Until recently, landowners in Utah had to obtain permission to build on land that is considered prairie dog habitat in accordance with the Endangered Species Act. They would have to relocate the animals to a suitable new habitat, after which they would typically be allotted only a 60-day window in which to begin building, resulting in uncertain property rights and incentives to rush development. Now, developers can instead purchase Habitat Credits, or the right to build on current prairie dog habitats, from farmers and ranchers who own land suitable for prairie dogs.
The program works like a bank, allowing private landowners to sell “credits” if they own prairie dog habitat they’re willing to protect. Buyers who purchase those credits gain permission to develop other habitat areas on their own timeframes.
The number of credits up for purchase and the cost of the credits will vary depending on the population of prairie dogs on the land.
The arrangement would fulfill the Endangered Species Act requirement that bars destruction of a listed species’ habitat without developing new habitat.

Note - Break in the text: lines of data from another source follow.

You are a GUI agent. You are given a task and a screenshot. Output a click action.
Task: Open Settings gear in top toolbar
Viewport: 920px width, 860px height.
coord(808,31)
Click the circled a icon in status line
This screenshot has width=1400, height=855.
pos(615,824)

Environmentalists are hopeful that this program will boost prairie dog populations enough to get them off of the endangered species list, and the policy change has made life easier for developers. Furthermore, this change is good for residents of Iron County, as reducing obstacles to development will result in an improved built environment.
This seemingly simple policy change illustrates the power of property rights. Assigning them in a way to better align incentives benefits everyone by allowing for improvements in land allocation.